On the Aggregation of Apolipoprotein A-I

In vivo, apolipoprotein A-I (ApoA-I) is commonly found together with lipids in so-called lipoprotein particles. The protein has also been associated with several diseases-such as atherosclerosis and amyloidosis-where insoluble aggregates containing ApoA-I are deposited in various organs or arteries. The deposited ApoA-I has been found in the form of amyloid fibrils, suggesting that amyloid formation may be involved in the development of these diseases. In the present study we investigated ApoA-I aggregation into amyloid fibrils and other aggregate morphologies. We studied the aggregation of wildtype ApoA-I as well as a disease-associated mutant, ApoA-I K107 Delta, under different solution conditions. The aggregation was followed using thioflavin T fluorescence intensity. For selected samples the aggregates formed were characterized in terms of size, secondary structure content, and morphology using circular dichroism spectroscopy, dynamic light scattering, atomic force microscopy and cryo transmission electron microscopy.
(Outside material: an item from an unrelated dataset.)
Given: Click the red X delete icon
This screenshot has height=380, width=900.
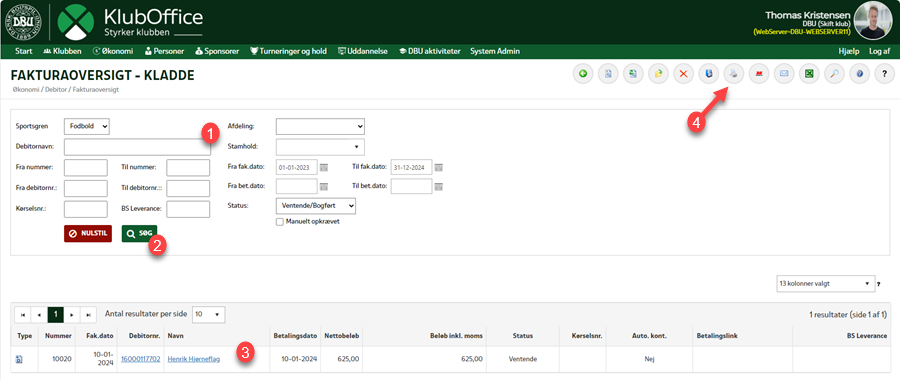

We find that ApoA-I may form globular protein-only condensates, in which the alpha-helical conformation of the protein is retained. The protein in its unmodified form appears resistant to amyloid formation; however, the conversion into amyloid fibrils rich in beta-sheet is facilitated by oxidation or mutation. In particular, the K107 Delta mutant shows higher amyloid formation propensity, and the end state appears to be a co-existence of beta-sheet rich amyloid fibrils and alpha-helix-rich condensates.